Bisnis.com, JAKARTA- Kementerian Perindustrian tengah meracik sejumlah kebijakan insentif dan relaksasi impor bahan baku untuk mengantisipasi dampak gangguan rantai pasok industri imbas konflik memanas di Timur Tengah.
Menteri Perindustrian Agus Gumiwang Kartasasmita mengatakan pihaknya terus memantau gejolak geopolitik dunia, terlebih setelah konflik panas Iran dan Israel. Eskalasi konflik diwaspadai berdampak ke negara-negara Asean, termasuk Indonesia.
"Saat ini, Kemenperin telah memetakan permasalahan dan berupaya melakukan mitigasi solusi-solusi dalam rangka mengamankan sektor industri dari dampak konflik yang tengah terjadi,” kata Agus melalui siaran pers, Kamis (18/4/2024).
Setidaknya, ada 3 dampak yang dipengaruhi konflik Timur-Tengah yaitu kenaikan harga energi, melonjaknya ongkos logistik, dan pelemahan nilai tukar rupiah terhadap dolar Amerika Serikat (AS). Ketiga dampak tersebut menjadi konsekuensi perekonomian dan supply chain global.
Untuk itu, pemerintah disebut tengah menganalisa dan menyiapkan kebijakan tepat untuk memitigasi pemgaruh konflik terhadap sektor manufaktur di dalam negeri. Pihaknya juga akan segera melakukan koordinasi dengan para pelaku industri.
Di samping itu, Agus memaparkan solusi yang dirumuskan pihaknya meliputi penyiapan insentif impor bahan baku industri dari Timur Tengah. Hal ini lantaran potensi gangguan suplai bahan baku industri, khususnya sektor industri kimia hulu yang mengimpor sebagian besar bahan baku dari kawasan tersebut.
Baca Juga
"Relaksasi impor bahan baku tertentu juga dibutuhkan untuk kemudahan memperoleh bahan baku, mengingat negara-negara lain juga berlomba mendapatkan supplier alternatif untuk memenuhi kebutuhan bahan baku industrinya," jelasnya.
Tak hanya itu, Kemenperin juga akan mempercepat langkah-langkah pendalaman, penguatan,maupun penyebaran struktur industri, yang bertujuan untuk segera meningkatkan program substitusi impor.
Pasalnya, menurut dia, hal teraebut perlu didukung dengan memperketat ketentuan Tingkat Komponen Dalam Negeri (TKDN) untuk mengantisipasi excess trade diversion dari negara lain ke Indonesia.
"Artinya, Kementerian/Lembaga harus lebih disiplin dalam pengadaan belanja barang dan jasa dengan menggunakan Produk Dalam Negeri," terangnya.
Lebih lanjut, dia menilai kondisi ini juga merupakan momen yang tepat bagi industri untuk mendapatkan kepastian keberlanjutan implementasi kebijakan Harga Gas Bumi Tertentu (HGBT).

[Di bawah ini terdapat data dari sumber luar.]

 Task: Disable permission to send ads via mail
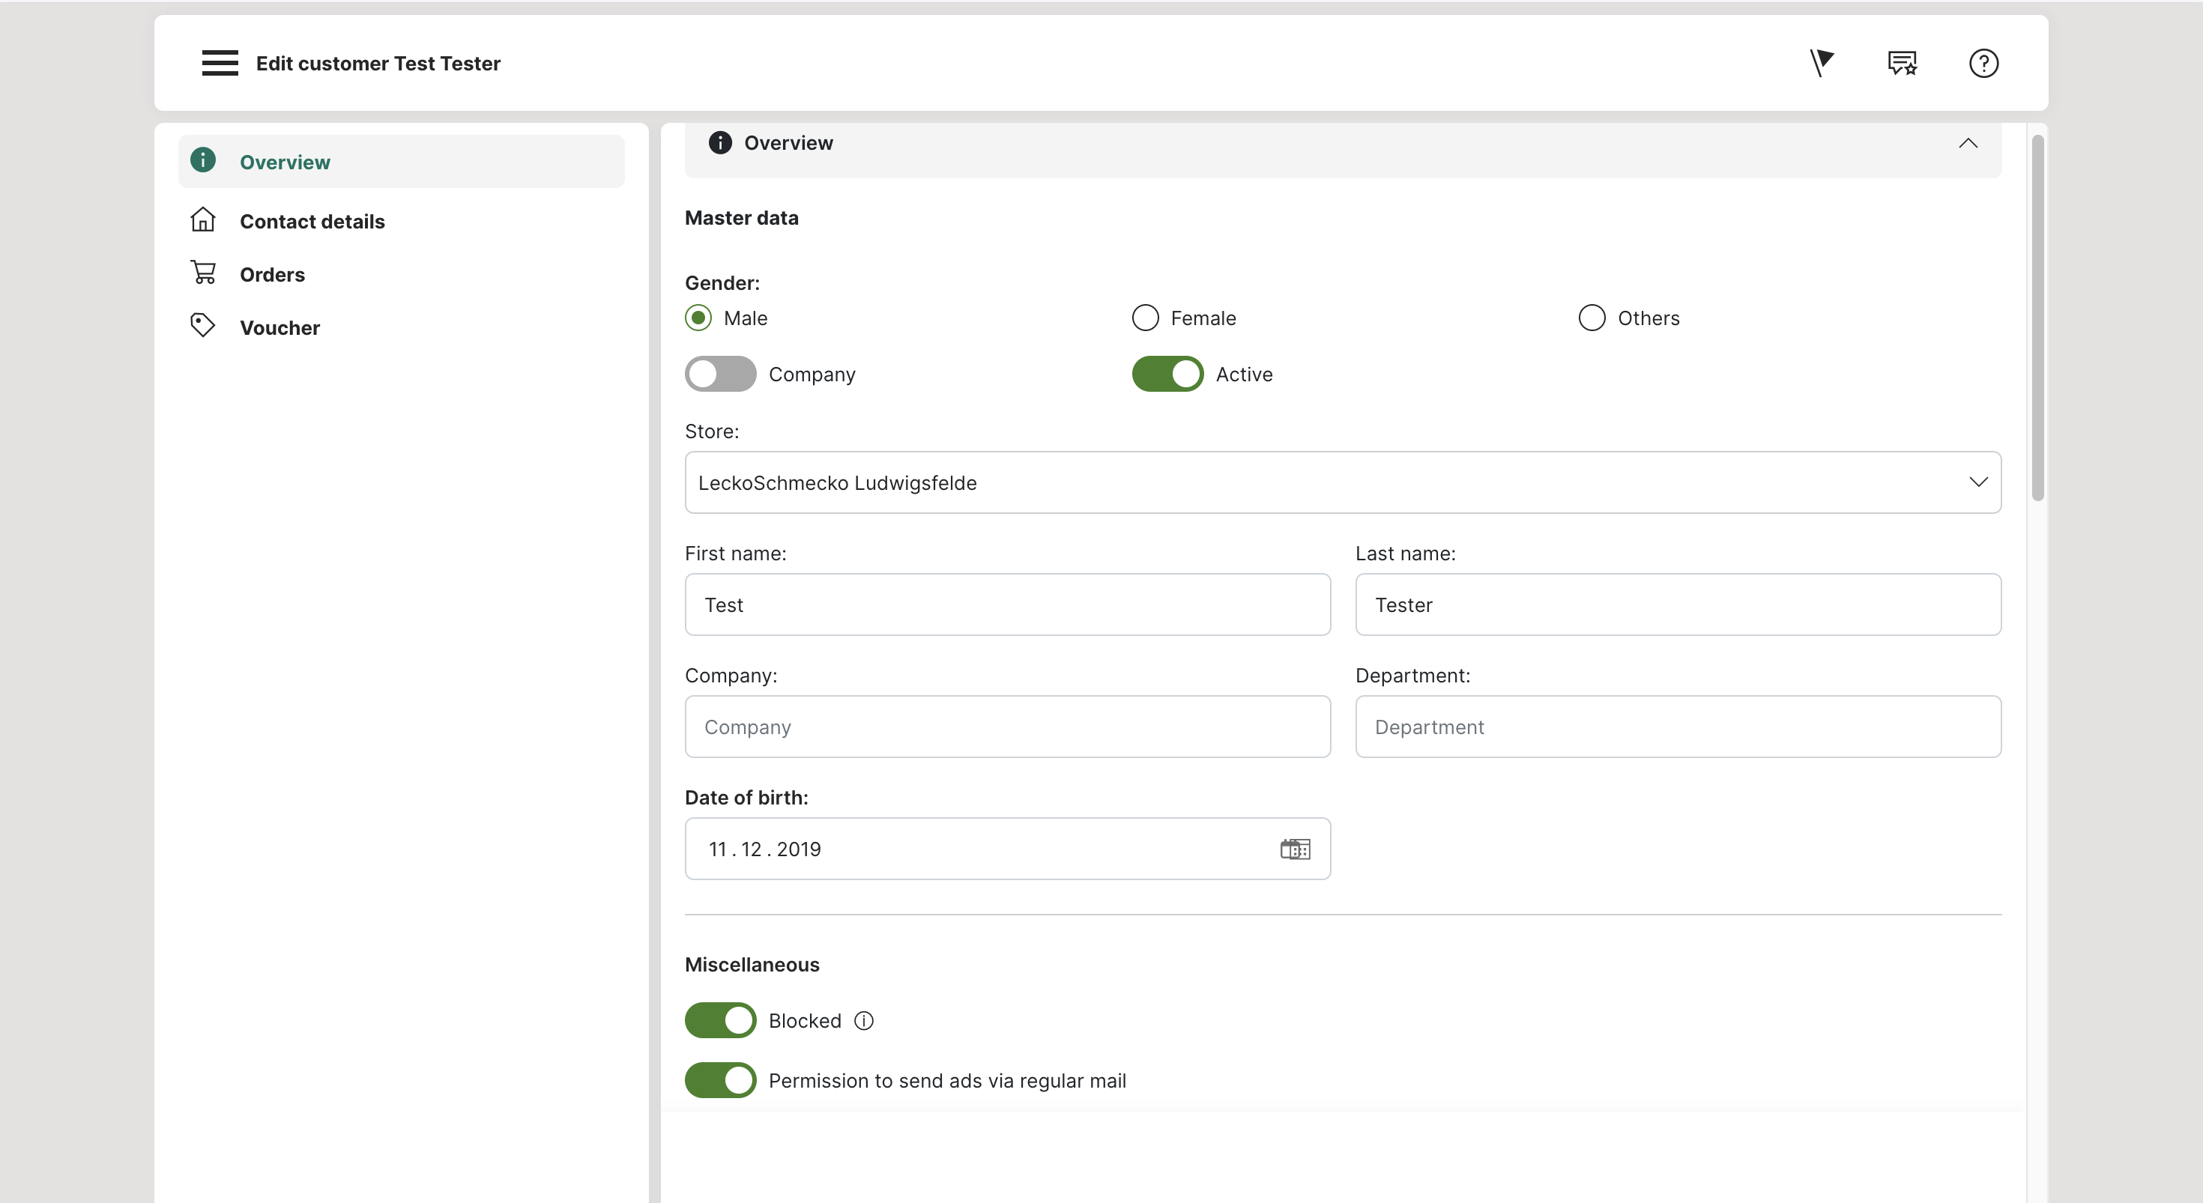720,1081
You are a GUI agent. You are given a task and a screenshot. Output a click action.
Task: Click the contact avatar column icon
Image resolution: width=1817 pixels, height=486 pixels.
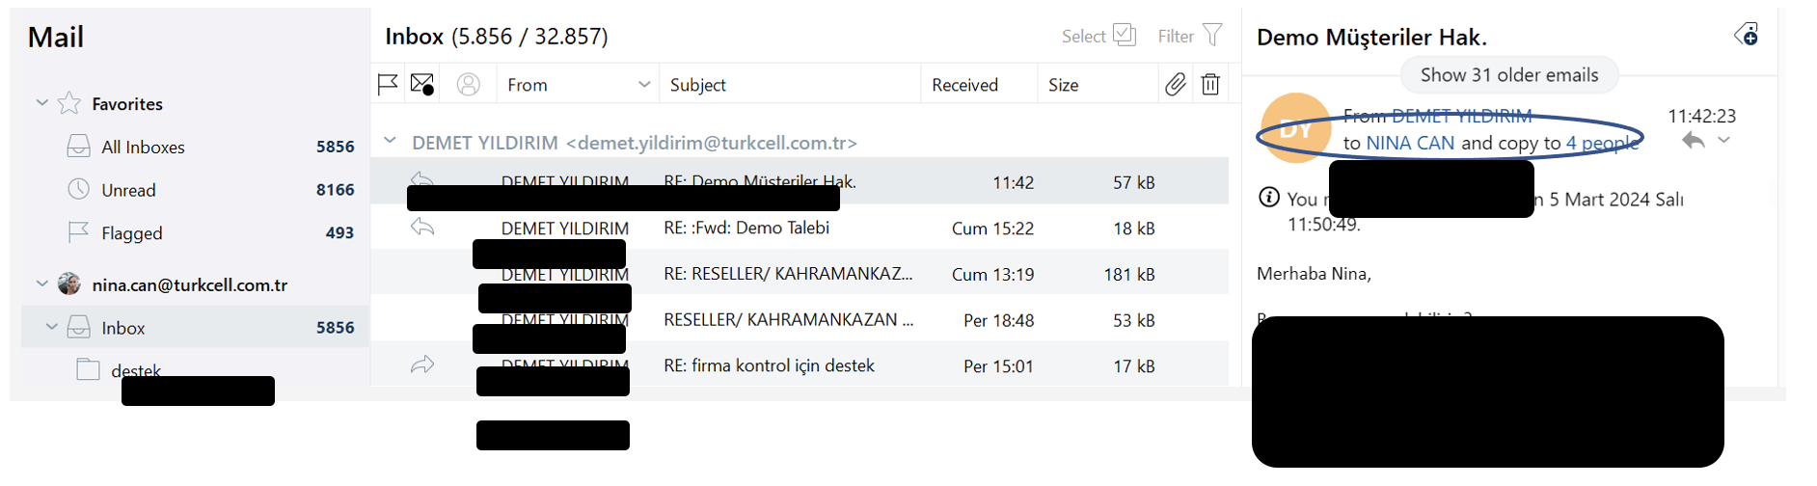point(469,85)
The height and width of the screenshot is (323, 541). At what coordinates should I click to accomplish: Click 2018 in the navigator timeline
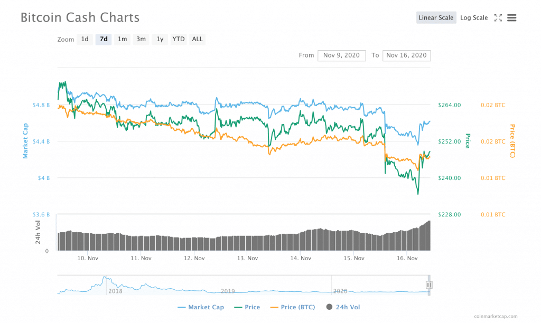114,291
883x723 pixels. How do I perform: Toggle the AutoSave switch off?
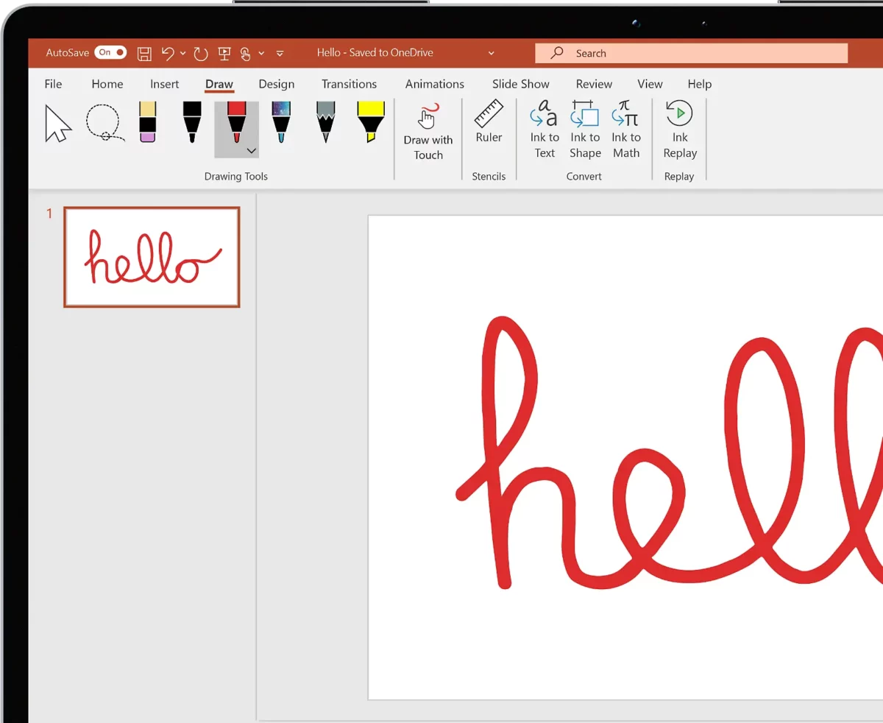110,52
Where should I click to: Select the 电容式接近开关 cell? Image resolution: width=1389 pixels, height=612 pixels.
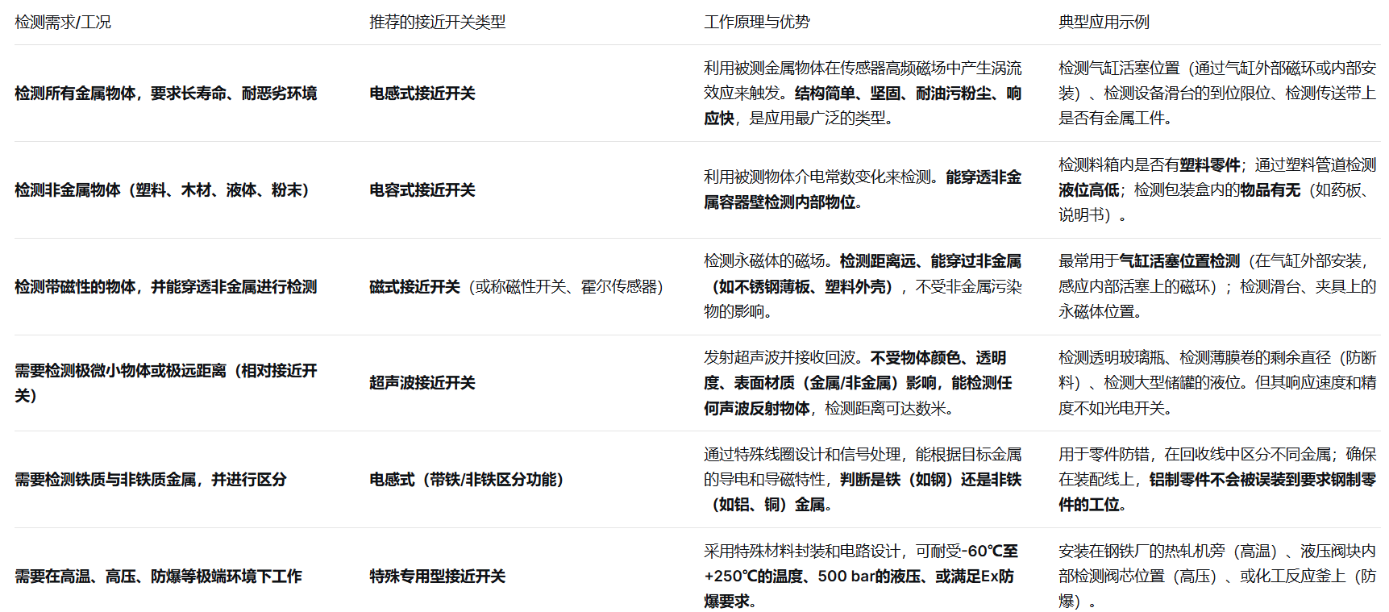(422, 190)
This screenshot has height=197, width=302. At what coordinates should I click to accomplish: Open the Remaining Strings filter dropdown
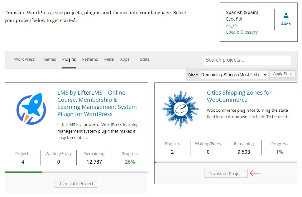pos(233,75)
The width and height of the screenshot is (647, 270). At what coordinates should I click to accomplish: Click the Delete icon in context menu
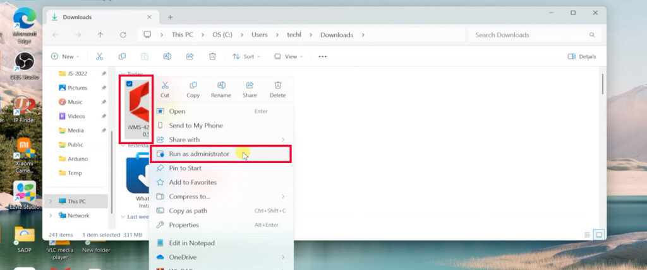click(x=278, y=85)
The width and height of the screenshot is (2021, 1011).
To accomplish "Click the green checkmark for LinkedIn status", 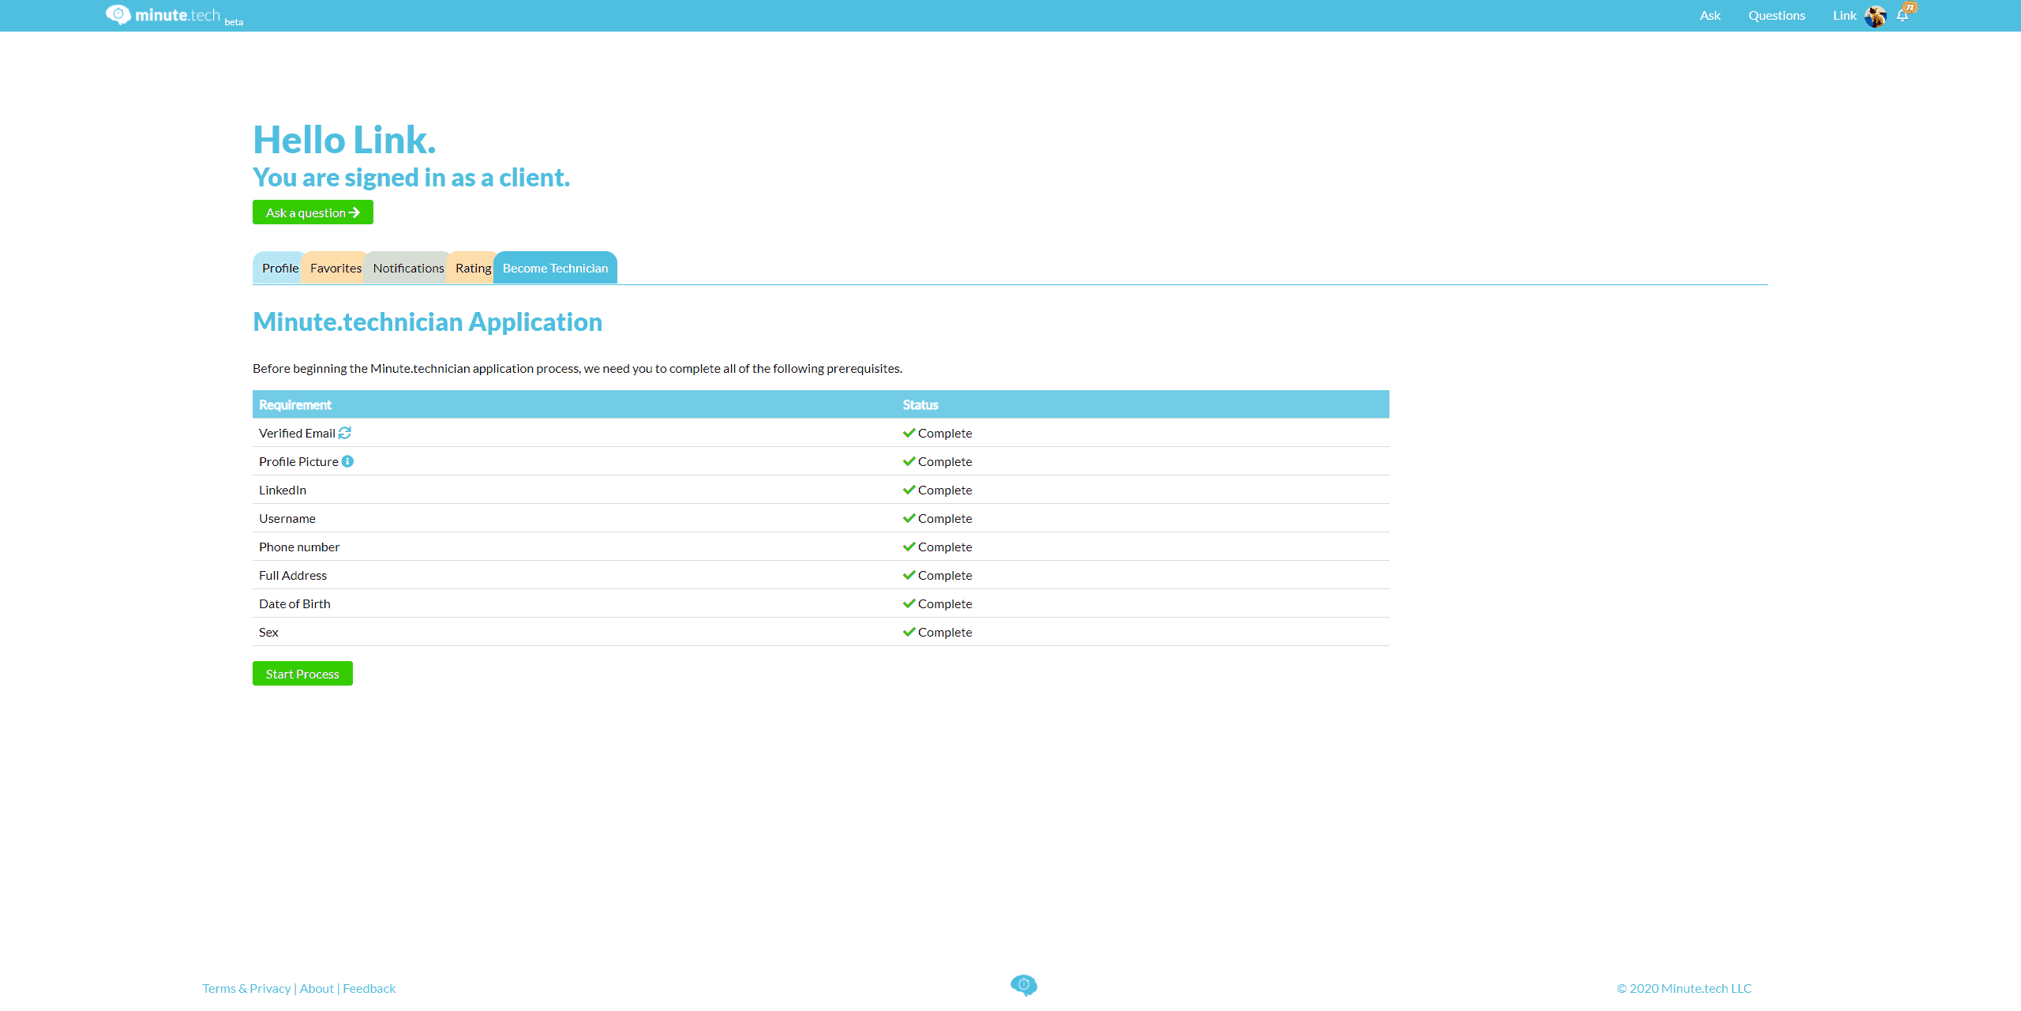I will click(x=909, y=490).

Konflik Timur Tengah berisiko memicu peningkatan harga energi dapat berpengaruh terhadap menurunnya produktivitas dan daya saing subsektor industri. Maka, kebijakan HGBT sangat diperlukan untuk meningkatkan daya saing produksi.
Transaski bilateral dengan menggunakan mata uang lokal (Local Currency Transaction) juga mesti dilakukan Indonesia dengan negara mitra. Artinya, RI dan negara mitra dapat membayar atau menerima dalam mata uang lokal tanpa dolar AS.
"Langkah ini untuk mengurangi ketergantungan terhadap hard currencies, terutama USD, mengingat skala ekonomi dan volume perdagangan antar negara Asia terus meningkat, juga untuk meningkatkan stabilitas nilai tukar Rupiah,” ungkapnya.
Selain itu, upaya memperbaiki performa sektor logistik untuk mendukung pertumbuhan sektor industri juga perlu ditempuh.
Di sisi lain, Agus juga menyoroti rasio pinjaman produktif di RI yang lebih rendah dibandingkan pinjaman konsumtif yang menunjukkan perlunya kemudahan memperoleh kredit untuk industri.
Bila melihat kondisi di Tiongkok, kredit lebih banyak mengalir ke sektor produksi dibandingkan ke konsumsi. Agus berharap rasio kredit di Indonesia juga dapat bergeser dan didominasi oleh kredit produksi, sehingga industri bisa semakin berkembang.